"Tidak, Abah. Bukankah Abah pernah bilang, bahwa sebelum kambingku beranak tiga turunan tidak boleh dijual atau disembelih?"
Mendengar penuturan Ismail, Abah Ngali terdiam. Tidak ada yang perlu lagi untuk dikatakan. Dalam diam, Abah Ngali keluar dari kamar belajar anaknya. Selepas Abah Ngali, Ismail memungut bukunya. Membacanya kembali. Namun sebelum selesai membaca buku itu, Ismail tertidur di kursi. Kepalanya diletakkan di meja.
***
MINGGU pagi dua hari ambang 'idul adha, Ismail yang baru saja terbangun dari tidur itu menemui ayahnya. Kepada Abah Ngali yang tengah sibuk mengerjakan tugas sebagai pengurus ta'mir masjid untuk mendata orang-orang penyumbang hewan korban di kampung Ngudiluhur, Ismail mengatakan bahwa ia merelakan kambing jantannya untuk ikut dikorbankan.
"Apa aku tidak sedang bermimpi, Ismail?"
"Tidak, Abah. Aku merelakan kambing jantanku untuk dikorbankan di hari 'idul adha nanti. Karena menurut kakek tua berjubah sutera yang berkunjung di dalam mimpiku semalam, orang yang rela berkorban akan mendapatkan anugerah berlipat dari Tuhan."
"Bagus, anakku. Kalau begitu, namamu akan aku catat di buku data penyumbang hewan korban."

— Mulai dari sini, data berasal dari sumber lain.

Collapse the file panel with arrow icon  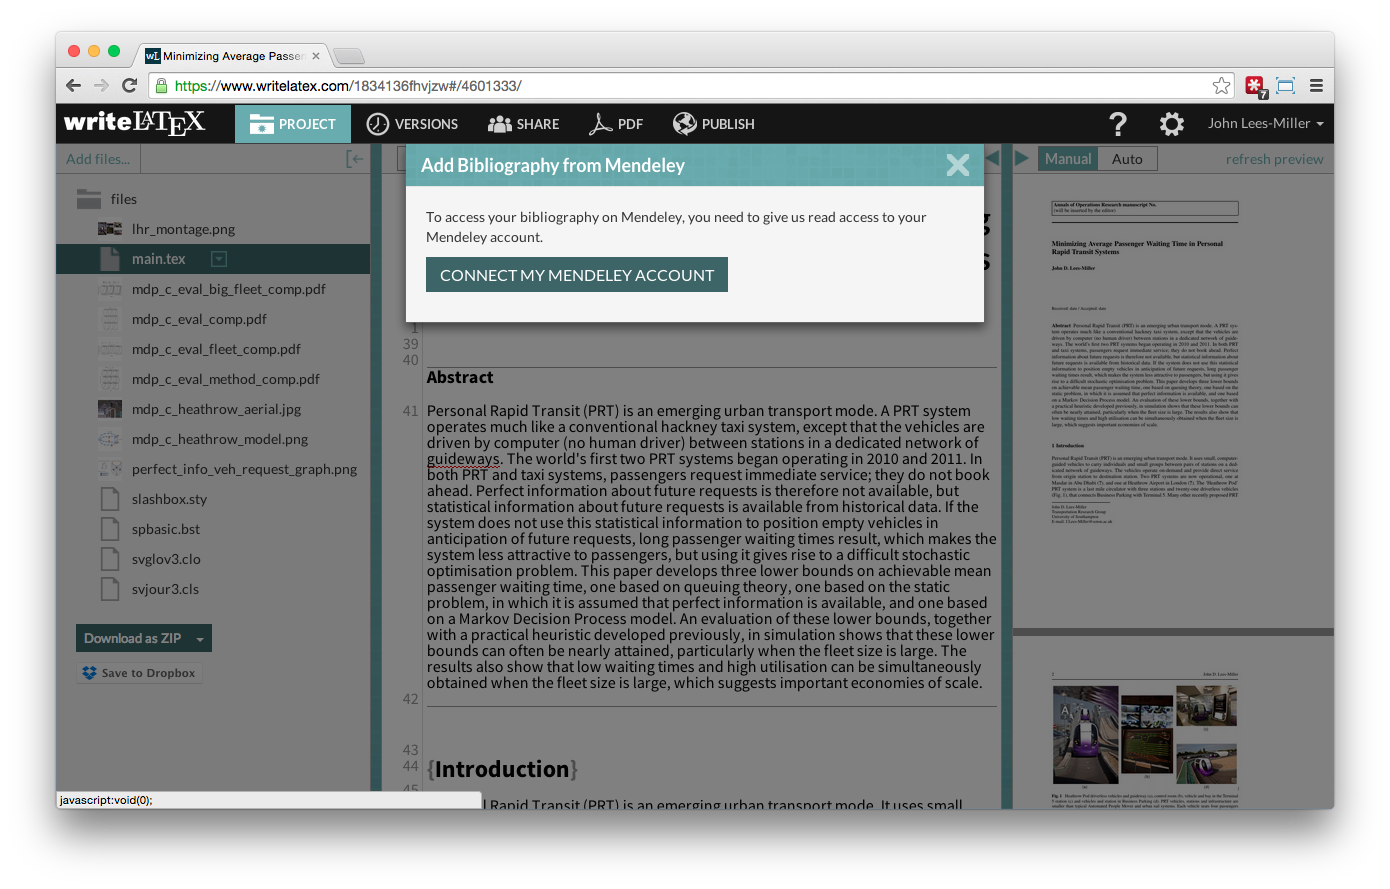pyautogui.click(x=354, y=159)
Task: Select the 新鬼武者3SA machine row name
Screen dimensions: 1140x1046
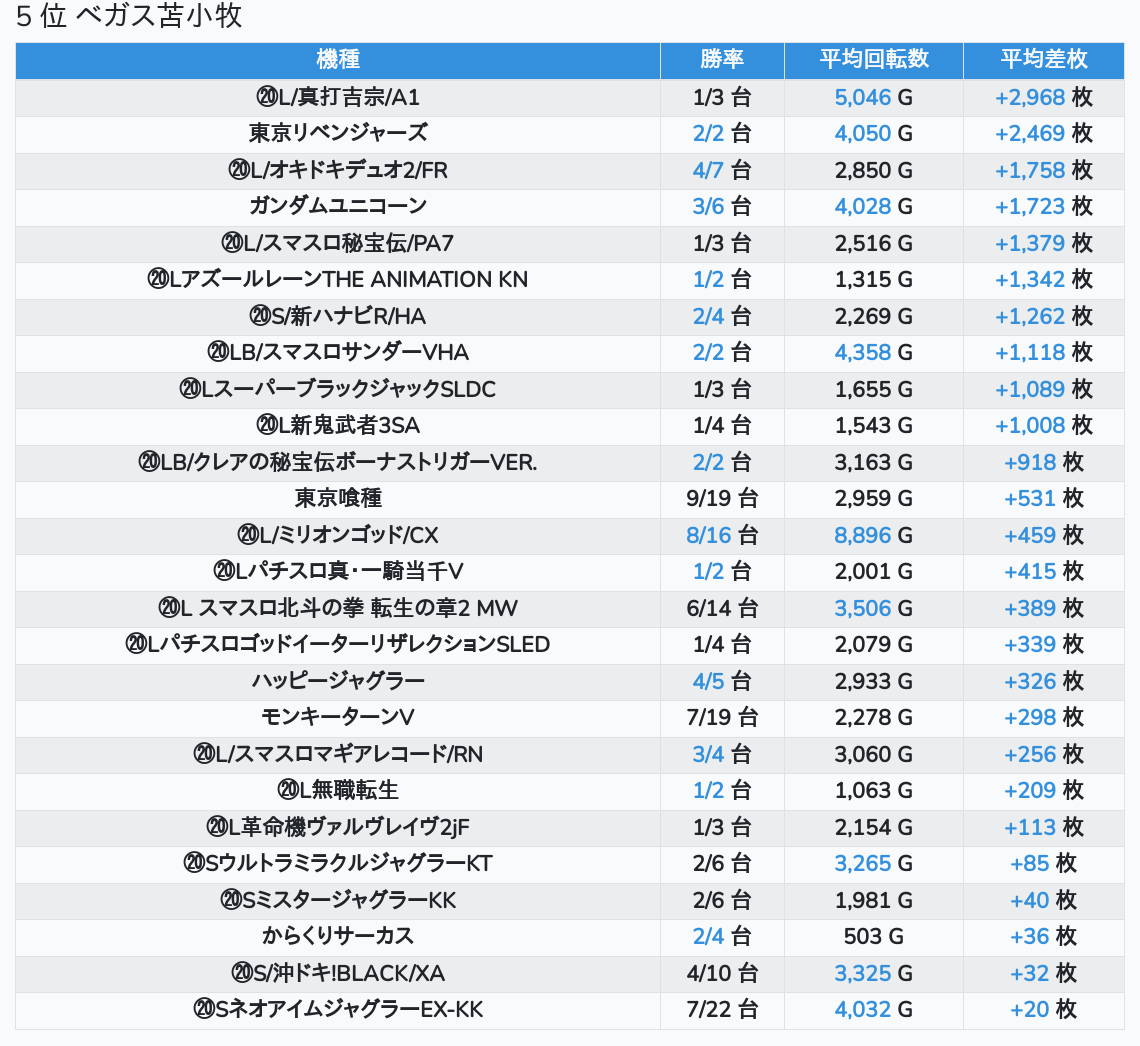Action: (x=338, y=425)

"Tak perlu, Abah. Aku menyumbangkan kambing jantanku dengan ikhlas."
Sebelum Abah Ngali melontarkan sepatah kata, Ismail keluar dari ruangan itu. Menuju kandang. Mengeluarkan kedua kambingnya untuk digembalakan di  tanah lapang dekat sungai. Selagi membaca buku budidaya kambing, seorang lelaki tua semirip lelaki berjubah sutera yang berkunjung dalam mimpi Ismail itu menghampirinya. "Kambing betinamu telah hamil, Ismail. Bersyukurlah pada Tuhan!"
"Benarkah, Kek?"
"Iya. Lihat perutnya yang mengembang!"